What needs to be done — Copy word for word the part of the records below that opens with the line containing "Where should I click to: Adjust" and runs to the end of the records. Leave the pictures out of your copy.
Start of Exercise material
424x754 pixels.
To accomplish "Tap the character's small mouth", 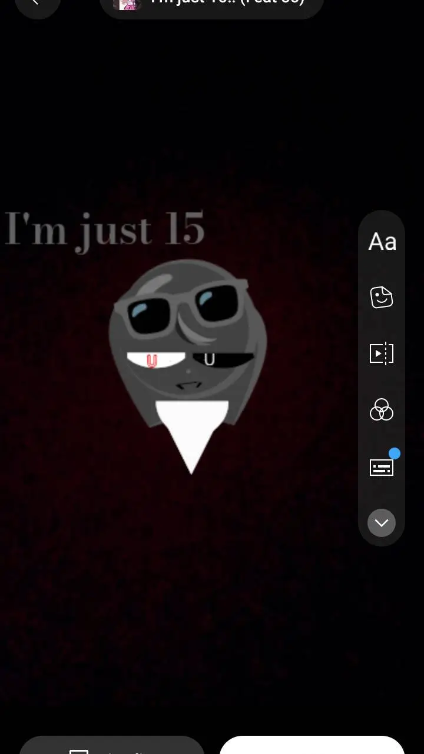I will [188, 385].
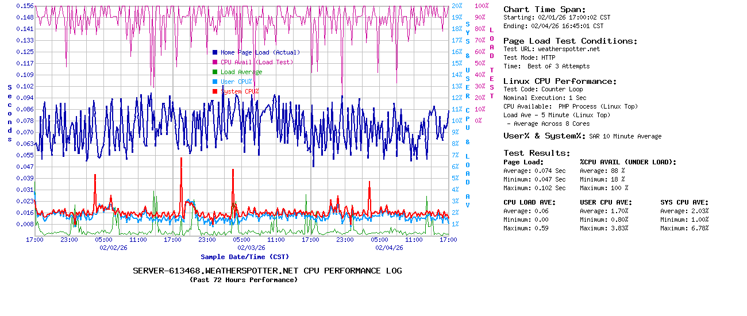Click the "Linux CPU Performance:" heading
The width and height of the screenshot is (747, 316).
[560, 81]
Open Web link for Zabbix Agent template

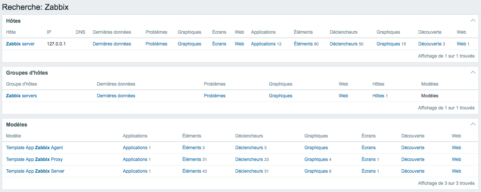456,148
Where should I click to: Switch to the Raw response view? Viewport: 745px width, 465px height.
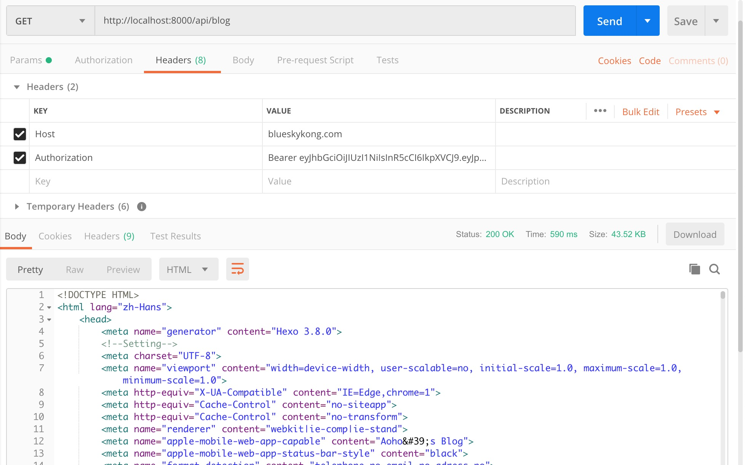tap(75, 269)
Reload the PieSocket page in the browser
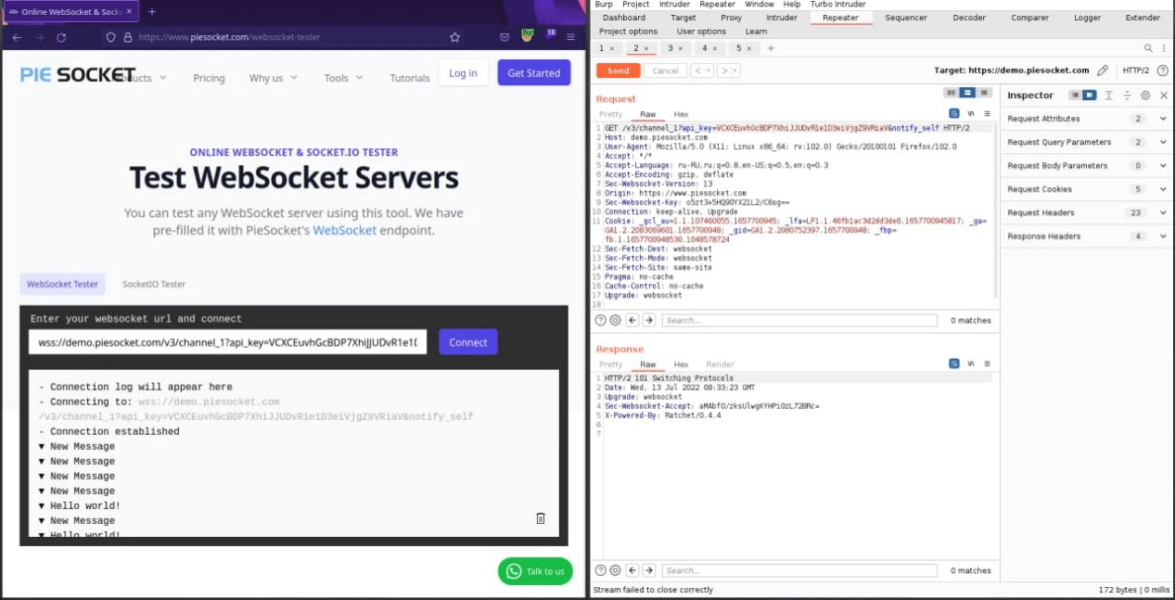 [61, 38]
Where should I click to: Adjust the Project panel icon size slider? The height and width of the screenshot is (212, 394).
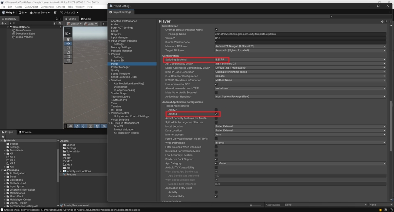256,205
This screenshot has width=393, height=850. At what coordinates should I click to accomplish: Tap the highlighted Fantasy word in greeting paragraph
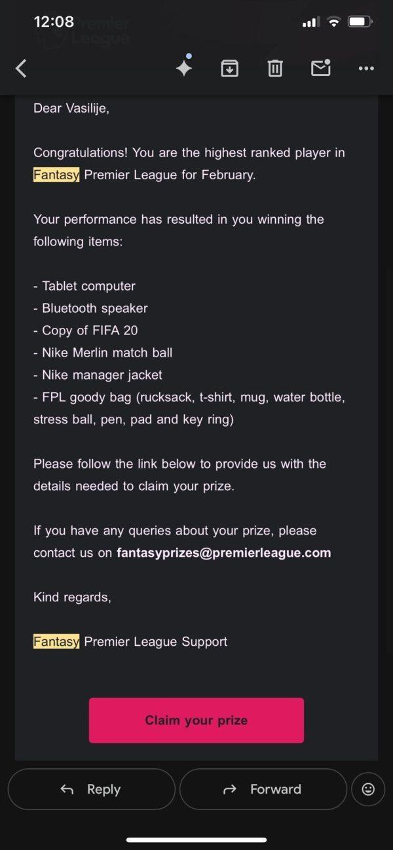[56, 175]
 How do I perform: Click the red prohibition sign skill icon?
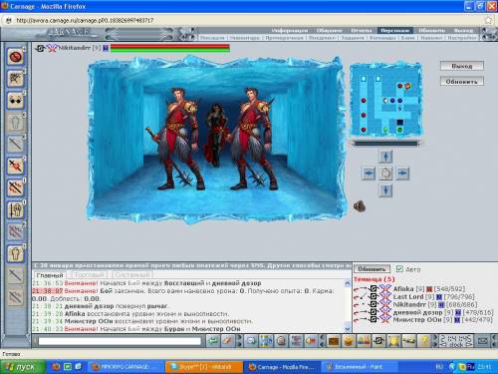click(15, 57)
End of Exercise material
Exercise solution —
Where should I click to: Adjust the Project panel icon size slider? The height and width of the screenshot is (212, 394).
256,205
This screenshot has width=393, height=850. At what coordinates should I click to accomplish: Tap the highlighted Fantasy word in greeting paragraph
[56, 175]
 How do I perform: Click the red prohibition sign skill icon?
click(15, 57)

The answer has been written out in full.